Günümüzde ciddi bir sorun haline gelen kadına yönelik şiddet ise pandemi koşullarında daha da ağırlaşan sonuçlara yol açtı. İzolasyon koşulları kadınları özellikle ev içi şiddetle başbaşa bıraktı. Ayrıca AKP iktidarının, pandemiyi gerekçe göstererek çıkardığı “infaz yasası” ile, şiddet uygulayan pek çok kişinin evlerine geri gönderilmesi, şiddet zeminini daha da güçlendirdi. Böylece pandeminin ilk 10 ayında kadına yönelik şiddet %27 oranında artış sergiledi.
Buna rağmen AKP iktidarı, kadına yönelik şiddete dönük önlemleri içeren İstanbul Sözleşmesi’nden çıkmak için girişimlerde bulunmaktan geri durmadı. Ardı ardına gerçekleşen cinayetlere kayıtsızlığını sürdürdü ve İpek Er, Nadira Kadirova ve Aleyna Çakır isimli kadınların katillerini korumaya devam etti.
Kadınlar susmadı!
Pek çok ülkede pandemi döneminde de kadınlara dönük kapsamlı saldırılar karşısında kadın hareketi dinamizmini korurken, Şili ve Meksika’da olduğu gibi hareket daha da militanlaştı. Hatta Sudan, Şili, Arjantin gibi ülkelerde kısmi kazanımlar elde edilebildi.
Türkiye’de de pandemi döneminin yarattığı sınırlamalara, sermaye düzeninin pandemiye yaslanarak toplumsal muhalefete dönük uyguladığı baskıcı politikalara rağmen, kadın hareketi varlığını göstermeye devam etti. 8 Mart’ta, 25 Kasım’da, Pınar Gültekin şahsında kadın cinayetlerine ve İstanbul Sözleşmesi’nin iptal edilmek istenmesine karşı nispeten kitlesel ve yaygın sokak eylemleri gerçekleşti. Toplumsal muhalefetin baskı ve terörle ezilmek istendiği bu dönemde, kadın hareketi muhalefetin aktif bir bileşeni, dinamik bir gücü olarak belirgin bir şekilde öne çıktı. Yükselen kadın hareketi içinde moral ve özgüven kazanan kadınlar, yılın son ayında ise “uykularınız kaçsın” şiarıyla yürüttükleri ifşa hareketiyle kadınlara dönük cinsel tacize karşı seslerini yükselttiler.

..............................

Pandemi döneminde kadına yönelik şiddeti ve kadın hareketini ele alan alıntıyı kaldığı yerden sürdürün. Alıntıdan sonra gelen maddeler ondan bağımsız, ayrı bir malzemedir.

..............................

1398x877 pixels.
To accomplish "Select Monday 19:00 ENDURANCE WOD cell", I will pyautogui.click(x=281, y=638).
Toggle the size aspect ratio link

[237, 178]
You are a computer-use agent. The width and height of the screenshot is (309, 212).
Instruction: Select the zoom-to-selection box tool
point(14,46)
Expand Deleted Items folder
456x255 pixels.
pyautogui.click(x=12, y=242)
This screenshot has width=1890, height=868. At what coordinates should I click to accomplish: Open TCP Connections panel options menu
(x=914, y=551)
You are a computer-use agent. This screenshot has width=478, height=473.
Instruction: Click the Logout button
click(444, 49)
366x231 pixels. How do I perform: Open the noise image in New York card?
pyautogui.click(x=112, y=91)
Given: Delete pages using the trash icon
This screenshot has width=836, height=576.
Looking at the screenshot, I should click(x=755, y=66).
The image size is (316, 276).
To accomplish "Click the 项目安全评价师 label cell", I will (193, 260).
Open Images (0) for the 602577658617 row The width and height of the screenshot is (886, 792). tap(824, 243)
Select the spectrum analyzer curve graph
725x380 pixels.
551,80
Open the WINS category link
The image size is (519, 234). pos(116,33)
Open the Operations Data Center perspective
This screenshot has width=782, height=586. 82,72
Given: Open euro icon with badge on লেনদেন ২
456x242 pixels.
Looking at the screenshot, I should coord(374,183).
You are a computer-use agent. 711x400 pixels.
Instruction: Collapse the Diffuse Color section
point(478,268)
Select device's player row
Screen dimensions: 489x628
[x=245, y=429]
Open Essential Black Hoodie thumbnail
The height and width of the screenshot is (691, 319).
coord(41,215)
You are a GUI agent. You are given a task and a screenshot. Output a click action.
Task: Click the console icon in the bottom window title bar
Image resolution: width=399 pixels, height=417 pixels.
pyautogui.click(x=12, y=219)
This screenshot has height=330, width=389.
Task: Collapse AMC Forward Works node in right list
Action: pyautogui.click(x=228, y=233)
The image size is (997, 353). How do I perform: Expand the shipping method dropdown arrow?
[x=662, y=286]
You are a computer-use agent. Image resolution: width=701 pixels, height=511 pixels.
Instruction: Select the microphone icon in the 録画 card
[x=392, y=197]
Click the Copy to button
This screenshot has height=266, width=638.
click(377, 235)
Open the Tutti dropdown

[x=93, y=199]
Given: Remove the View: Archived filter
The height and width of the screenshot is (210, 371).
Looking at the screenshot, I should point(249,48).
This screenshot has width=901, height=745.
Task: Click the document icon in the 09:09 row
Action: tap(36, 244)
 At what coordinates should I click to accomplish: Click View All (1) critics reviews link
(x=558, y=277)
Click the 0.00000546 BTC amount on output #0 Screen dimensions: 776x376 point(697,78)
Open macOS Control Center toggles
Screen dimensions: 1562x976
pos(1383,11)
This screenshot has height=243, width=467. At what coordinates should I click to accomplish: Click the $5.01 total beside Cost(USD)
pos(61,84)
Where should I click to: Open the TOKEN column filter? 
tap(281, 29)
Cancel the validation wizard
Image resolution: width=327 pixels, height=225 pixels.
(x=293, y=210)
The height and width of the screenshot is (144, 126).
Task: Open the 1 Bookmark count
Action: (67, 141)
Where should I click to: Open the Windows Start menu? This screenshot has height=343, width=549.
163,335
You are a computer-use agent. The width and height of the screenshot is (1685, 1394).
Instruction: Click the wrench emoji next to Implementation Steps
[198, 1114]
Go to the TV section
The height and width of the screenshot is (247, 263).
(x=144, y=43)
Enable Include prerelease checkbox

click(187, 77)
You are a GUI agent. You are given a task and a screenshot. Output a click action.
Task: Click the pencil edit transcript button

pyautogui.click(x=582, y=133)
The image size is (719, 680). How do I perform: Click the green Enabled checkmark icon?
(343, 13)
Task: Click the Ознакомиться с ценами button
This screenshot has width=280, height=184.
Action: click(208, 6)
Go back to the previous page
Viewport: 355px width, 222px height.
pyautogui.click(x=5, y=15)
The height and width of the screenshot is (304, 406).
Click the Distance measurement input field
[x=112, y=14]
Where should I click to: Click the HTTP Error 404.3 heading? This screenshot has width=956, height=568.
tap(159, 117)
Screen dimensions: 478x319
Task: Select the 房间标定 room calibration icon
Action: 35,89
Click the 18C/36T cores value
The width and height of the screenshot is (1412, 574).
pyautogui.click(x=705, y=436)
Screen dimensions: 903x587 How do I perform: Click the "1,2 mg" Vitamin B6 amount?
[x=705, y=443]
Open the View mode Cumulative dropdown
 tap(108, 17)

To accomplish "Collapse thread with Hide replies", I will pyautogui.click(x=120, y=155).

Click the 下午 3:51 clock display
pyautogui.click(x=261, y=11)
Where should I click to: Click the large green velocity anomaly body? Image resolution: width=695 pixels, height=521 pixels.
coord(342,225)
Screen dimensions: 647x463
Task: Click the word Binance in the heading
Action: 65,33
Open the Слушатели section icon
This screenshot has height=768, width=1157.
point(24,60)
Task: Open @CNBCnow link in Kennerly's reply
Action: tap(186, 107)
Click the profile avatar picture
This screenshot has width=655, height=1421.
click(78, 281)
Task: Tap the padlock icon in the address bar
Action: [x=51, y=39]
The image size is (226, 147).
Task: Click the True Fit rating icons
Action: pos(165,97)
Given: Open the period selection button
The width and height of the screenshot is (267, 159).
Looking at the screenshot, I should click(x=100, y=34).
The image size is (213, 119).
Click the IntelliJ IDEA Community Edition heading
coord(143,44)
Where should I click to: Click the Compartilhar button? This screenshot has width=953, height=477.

..............................

#### Alıştırma Yanıtı:
Yükselen hareket aynı zamanda, hareketin önünde yeralan feminist güçlerin sınırlarının görülmesini kolaylaştırdı. 8 Mart ve son olarak 25 Kasım eylemlerinde polis barikatının zorlanması ve alan tartışmaları üzerinden aldıkları tutumlar, yükselen harekete yön vermekten, saldırıları göğüslemekten uzaklıklarını ortaya koydu.
Kadın işçiler mücadelede ön safta!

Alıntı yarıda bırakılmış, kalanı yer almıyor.